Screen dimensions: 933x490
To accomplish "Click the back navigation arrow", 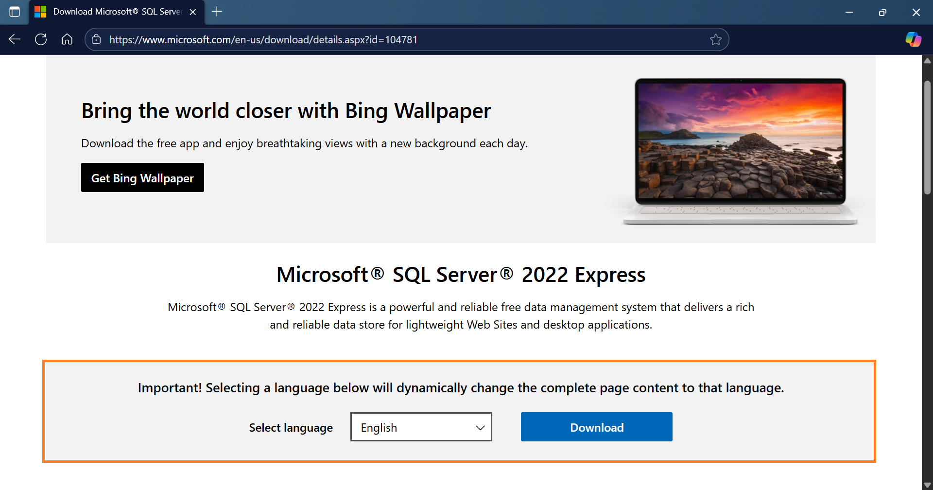I will click(x=15, y=39).
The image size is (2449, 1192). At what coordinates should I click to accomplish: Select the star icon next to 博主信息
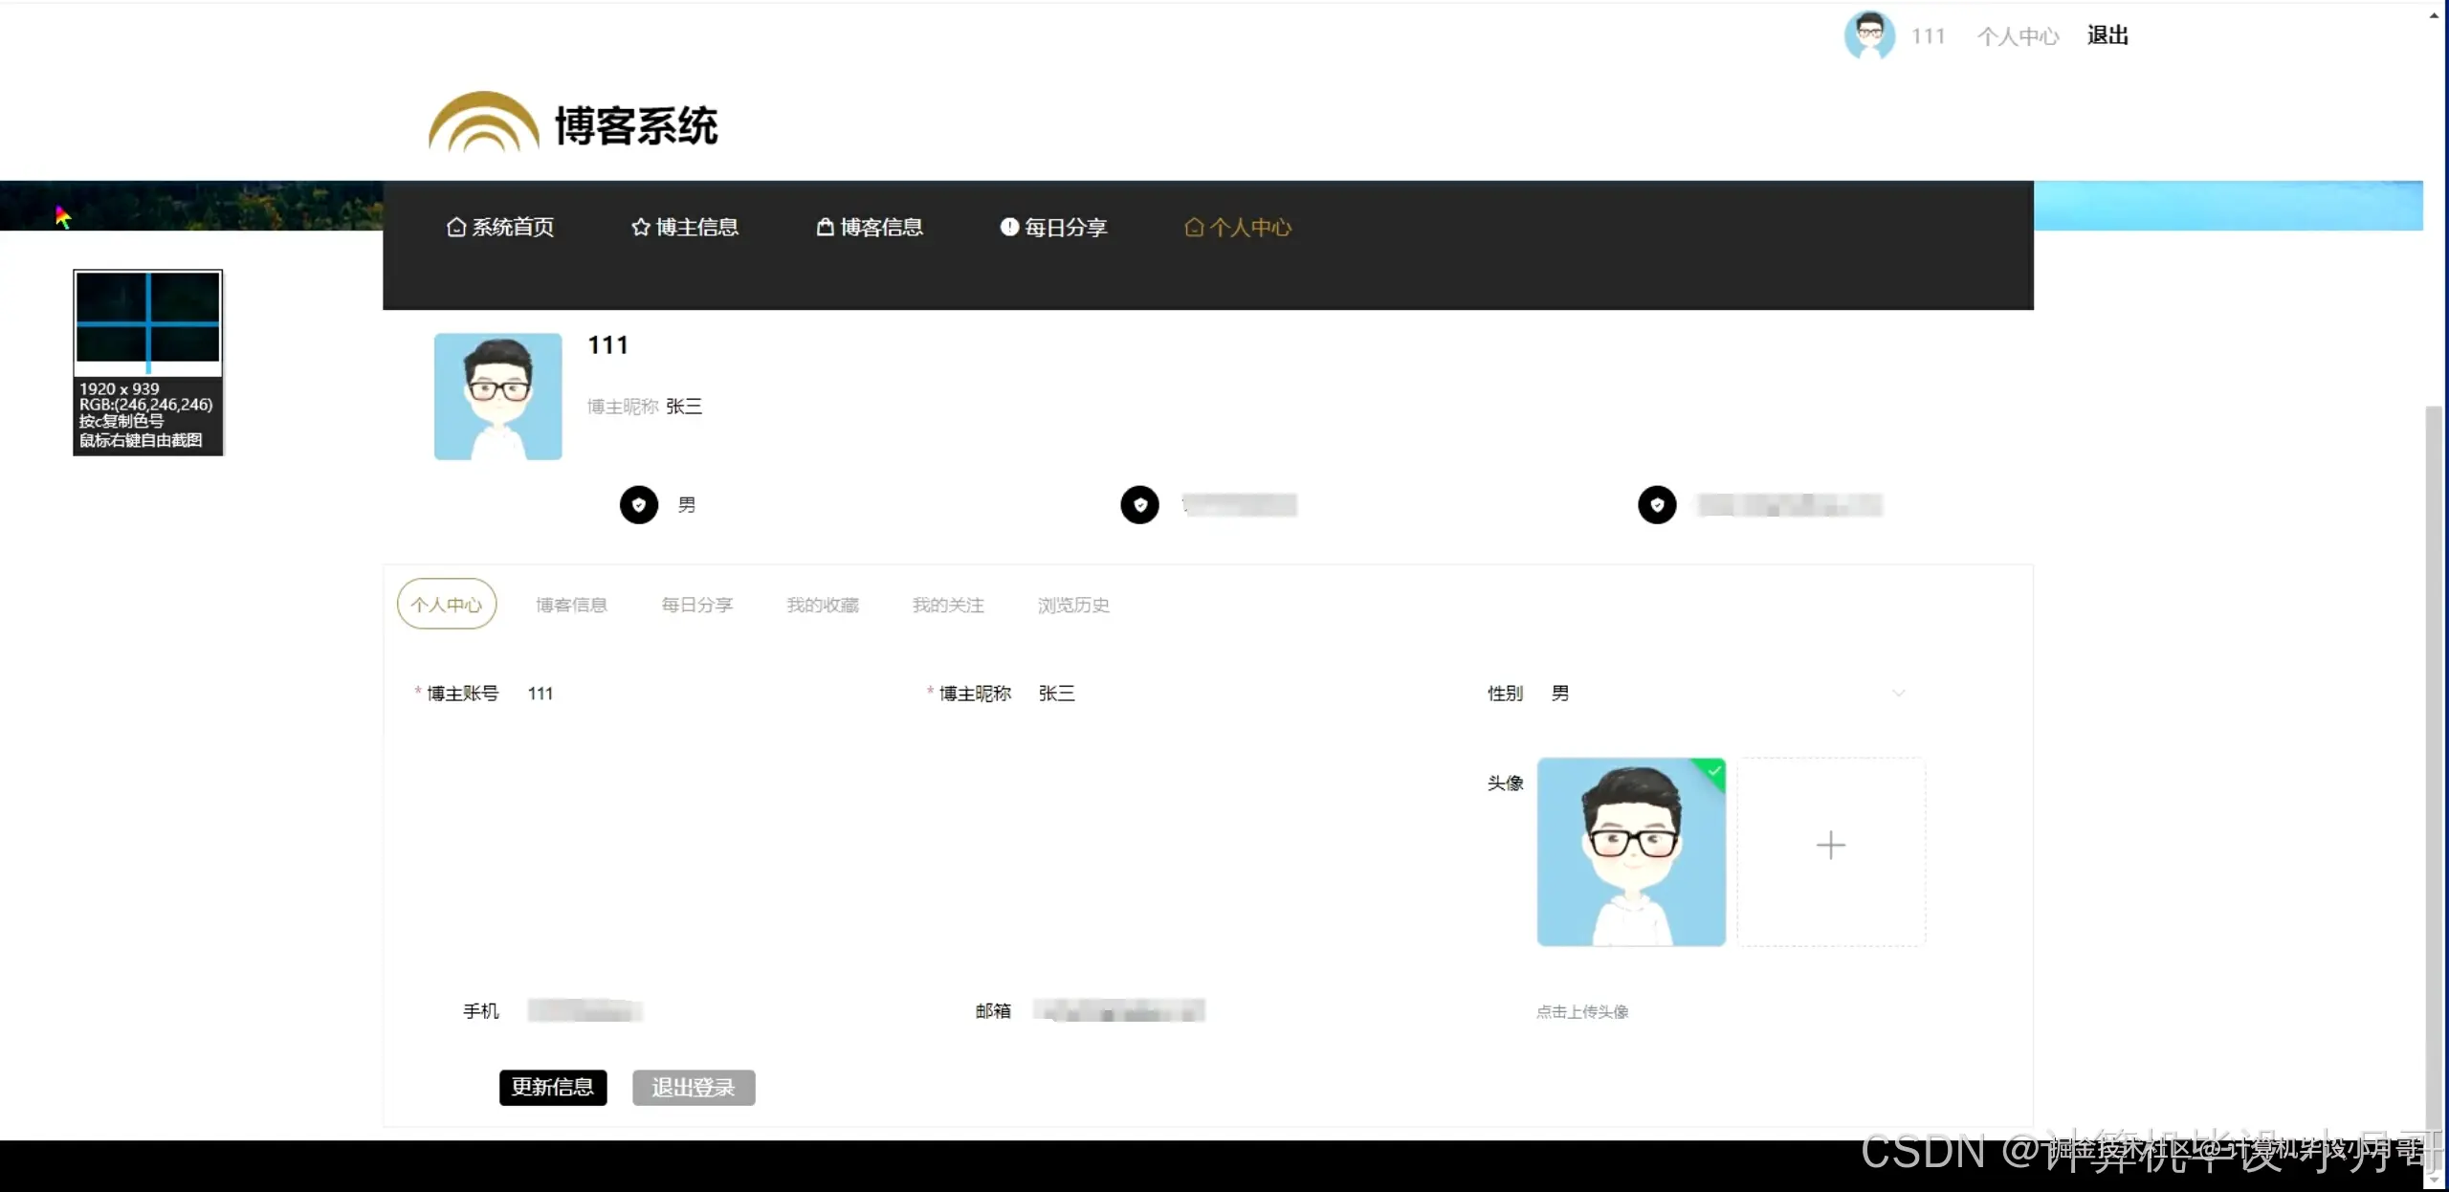pos(639,227)
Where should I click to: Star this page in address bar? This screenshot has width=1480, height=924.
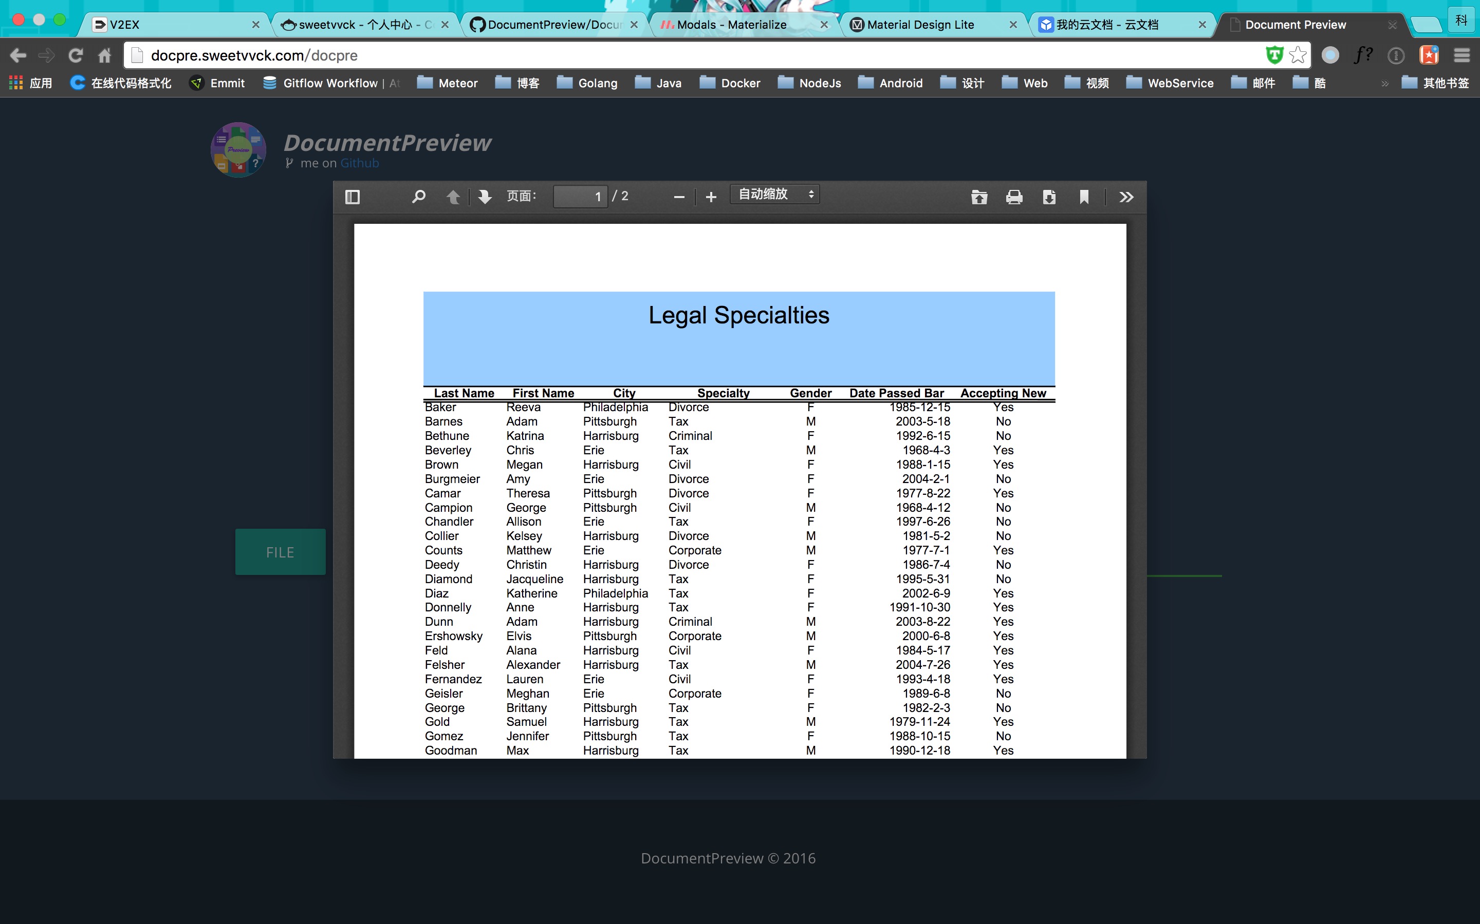point(1297,56)
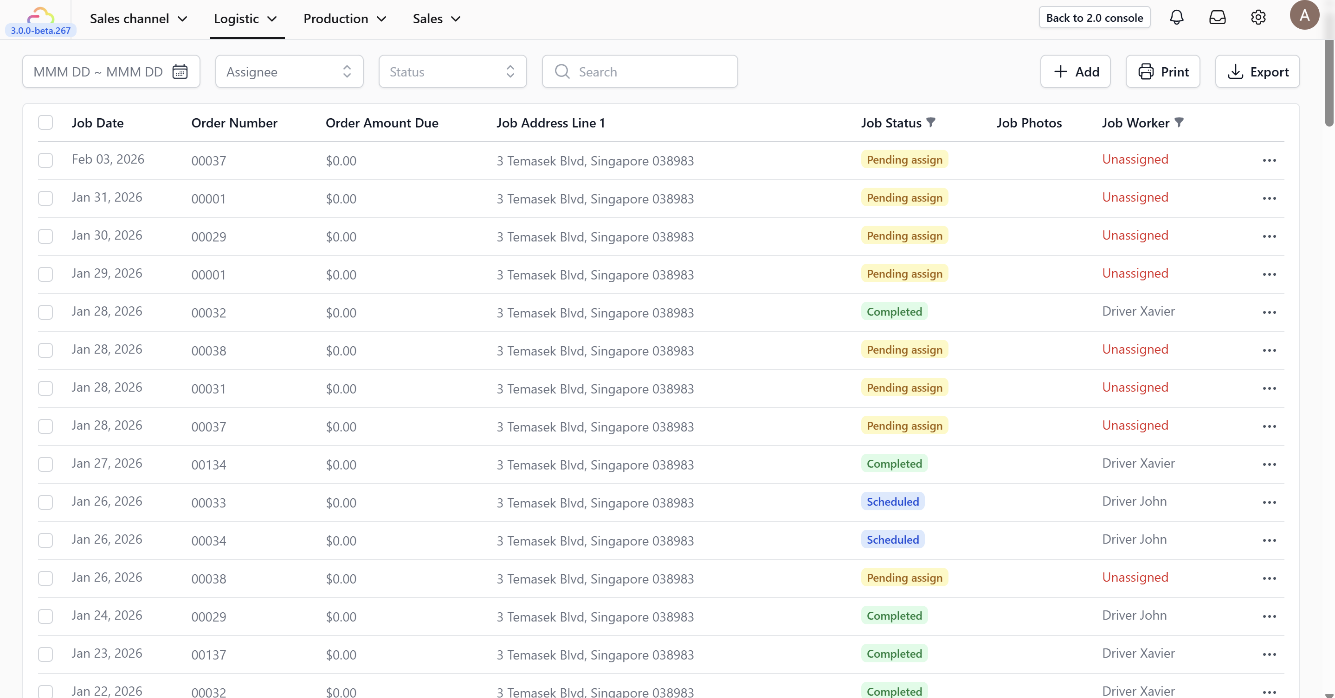This screenshot has width=1335, height=698.
Task: Check the Jan 31, 2026 row checkbox
Action: tap(46, 198)
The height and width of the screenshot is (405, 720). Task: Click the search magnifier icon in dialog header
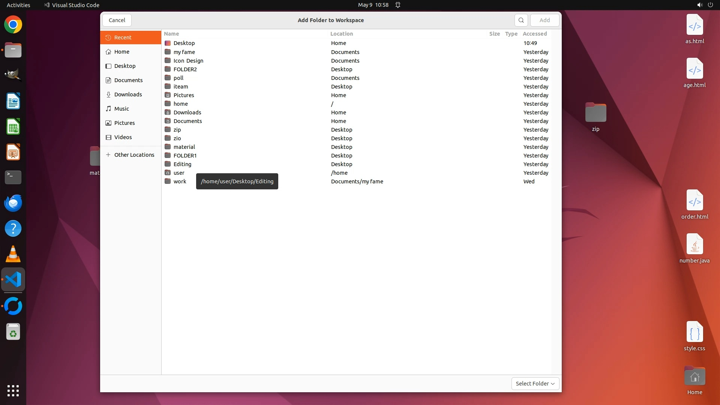coord(521,20)
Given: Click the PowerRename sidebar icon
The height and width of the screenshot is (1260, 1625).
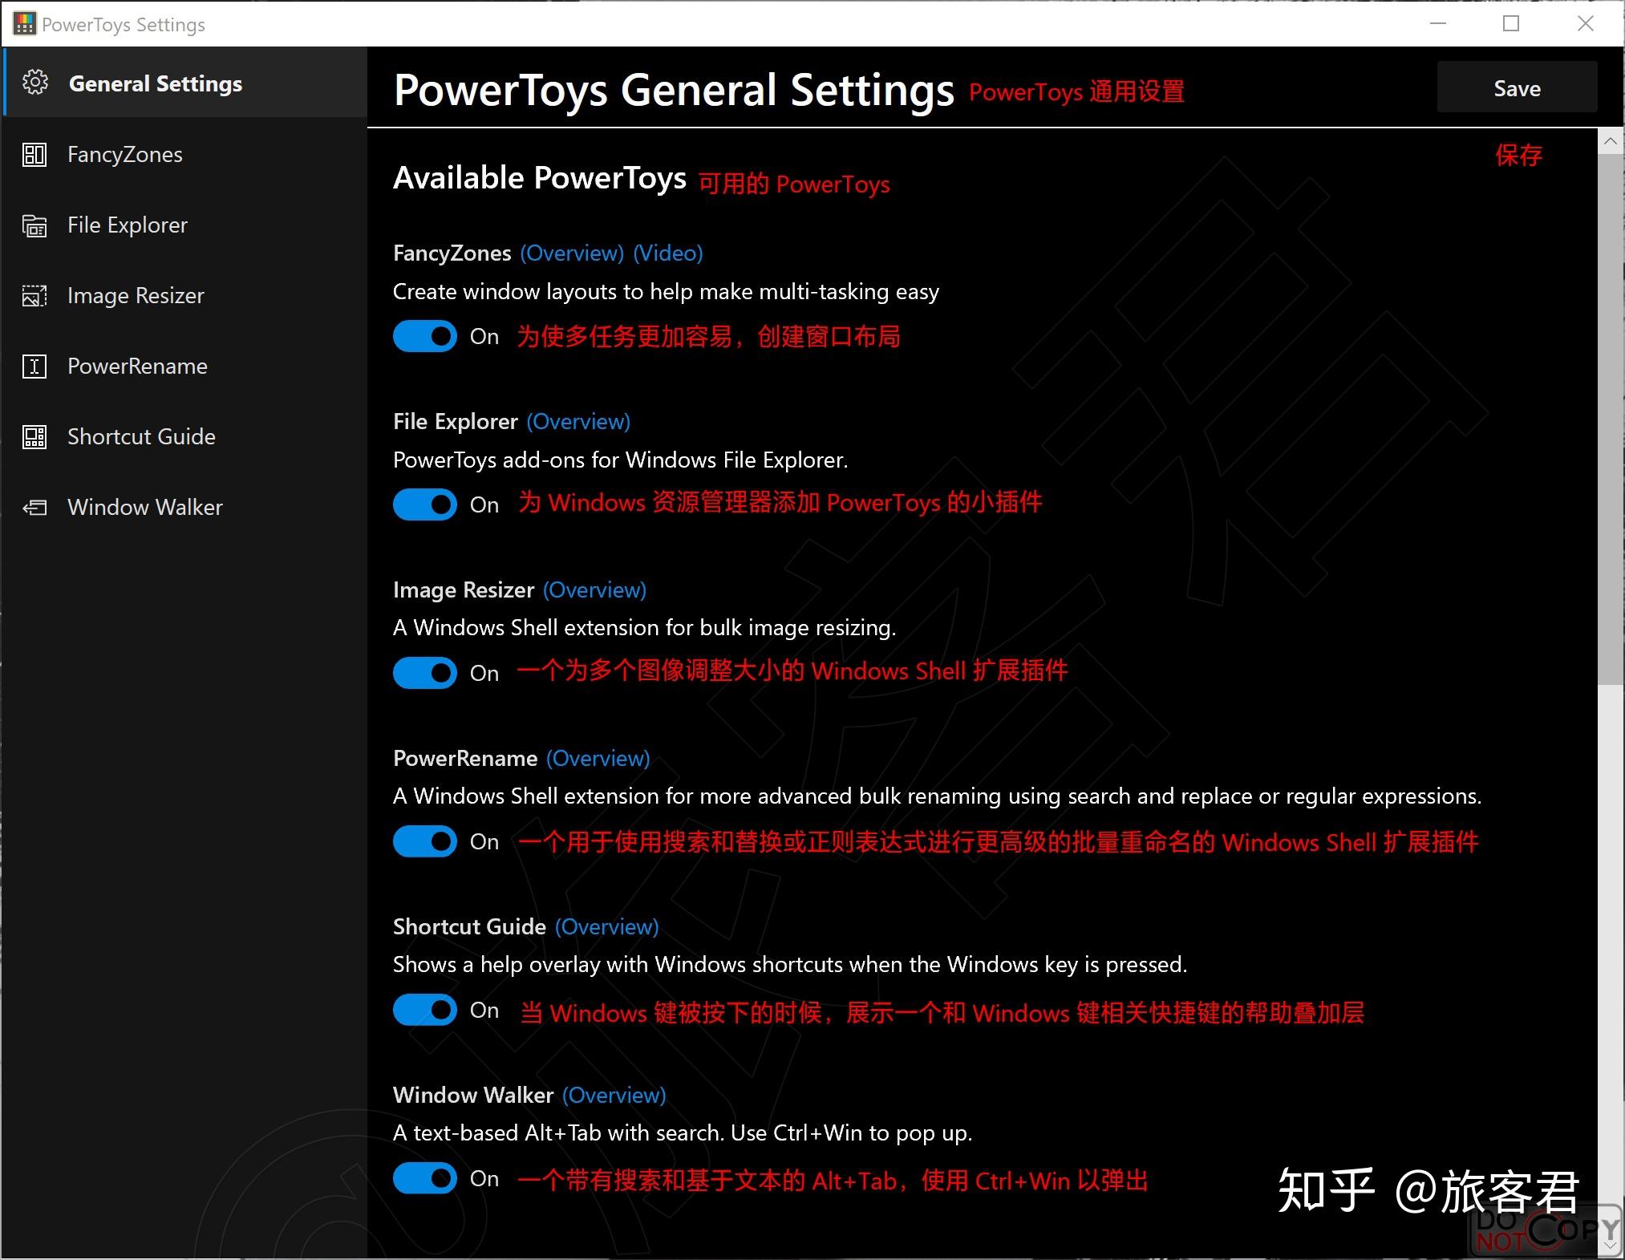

* **TASK**
Pictures excluded, print only the lines from the one with "The height and width of the screenshot is (405, 720)." through the end of the entries above, exactly as written.

* **THE ANSWER**
The height and width of the screenshot is (405, 720). Task: Click the search magnifier icon in dialog header
coord(521,20)
Given: Click the PowerRename sidebar icon
The height and width of the screenshot is (1260, 1625).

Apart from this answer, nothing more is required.